Almost blew it. Almost finished.

"Sandra Jones was my best friend," She said
Again, as if that was the end of the matter.

Sandra Jones' Mother Is Awake

“What can you remember about waking, Mrs Jones?”
“I remember my eyelids cracking open, and the light flooding in… I can remember thinking-” (No, I don’t want to be here. This isn’t what I want.)
“What can you remember thinking?”
“I can’t, now.” (Lies. Of course I can. Why would I tell you? You’ve never known this like I have.) “And how are you feeling now?”
“I’m alive, I suppose.” (I’m alive. I don’t want to be. Sandra was all I had. I just want to be with her.) “You say it like being alive is a bad thing, Mrs Jones.”
“You say it like it isn’t, Doctor.”
“That’s because it isn’t. We both have everything to live for.”
“What do I have to live for?” (She’s shifting awkwardly. This won’t be good.)
“Well, lots of things. Show life it can’t have you both just yet. Keep fighting. Make it so she didn’t die in vain. Fight so others will see living as an option.” (That is the most pretentious bullshit I have ever heard in my life, but… she might be onto something.) “I’ll have a think about it, Doctor.” (Like there’s anything else for me to do in here.) “Until next week, Mrs Jones.”

You Told Me, Sandra Jones

She seemed uneasy as she walked through the door, glancing behind her as if to make sure she wasn’t followed. I knew this because this was how she always entered my office – and she hadn’t told anyone she was seeing me. “Hello Sandra,” I began, “How are you feeling?”
“Tired.” She told me. At least she was being honest. “I want to throw myself off that cliff.”
“Please don’t.” I said. “I’ll write you a new prescription after we’ve spoken.” The drugs I was giving her weren’t that strong, but I didn’t know how well she had hidden her feelings. “Okay.”
“So, what has happened since last week?”
“My diary. I’ve been writing in my diary. Here.” She thrust a weighty notebook at me, filled with scraps of drawings and scribbled lines.”
“No, Sandra Jones.” I said. “What has happened? I don’t want to hear it from your diary, although I will read it. I want to hear it from you.”
“Well…” She began, “On Monday my biology teacher gave us a shitload of homework-” She paused, “Is it okay to swear?” I nodded. “Anyway she gave us so much homework. For Wednesday of all things!”
“Did you complete it?” She frowned.
“No… I got detention Wednesday lunchtime. Then I had maths and I’ve been finding it really difficult recently and I’m not entirely sure I want to do medicine anymore and…” She babbled on for a few minutes, finishing with, “I’m just not happy with my life anymore. I need to do something else.”

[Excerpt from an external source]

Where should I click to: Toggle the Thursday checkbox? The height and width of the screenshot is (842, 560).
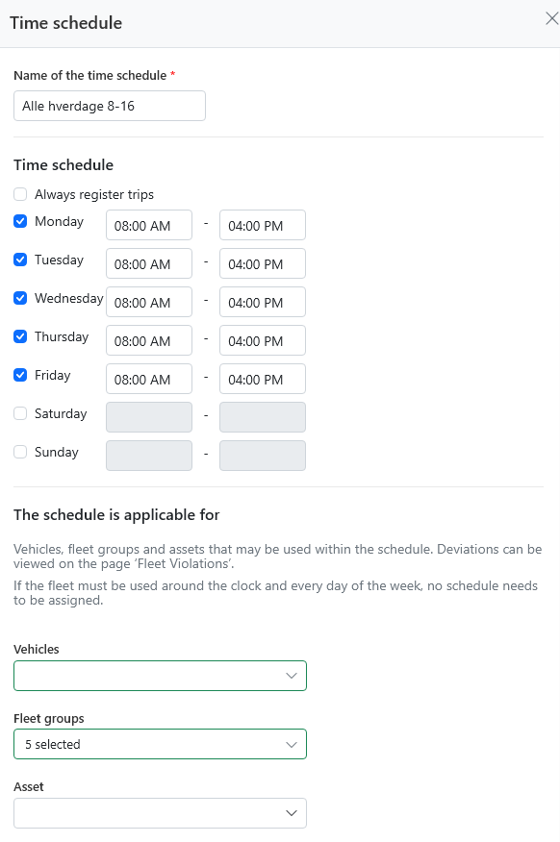(x=20, y=336)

“What did you have in mind?” I asked, pulling a piece of paper and scribbling down contact details for a friend of mine in careers advice. “I don’t know…” She muttered. I flicked through her diary quickly, searching for inspiration. “What about art, Sandra Jones? There’s an awful lot of doodling in here…”
“No!” She shook her head violently, “Mum would never!” And therein lies our problem, I thought, you’re scared. “Well I’ll tell you a secret Sandra Jones. My mum never wanted me to be a psychiatrist. Said it was an easy job, listening to people. But I did it. So can you.”
“No.” She said, “I can’t do art because I don’t want to do art because I don’t want to be here!”

And thus our session ended. The time ran out. She ran out.

And then she threw herself off that bloody cliff.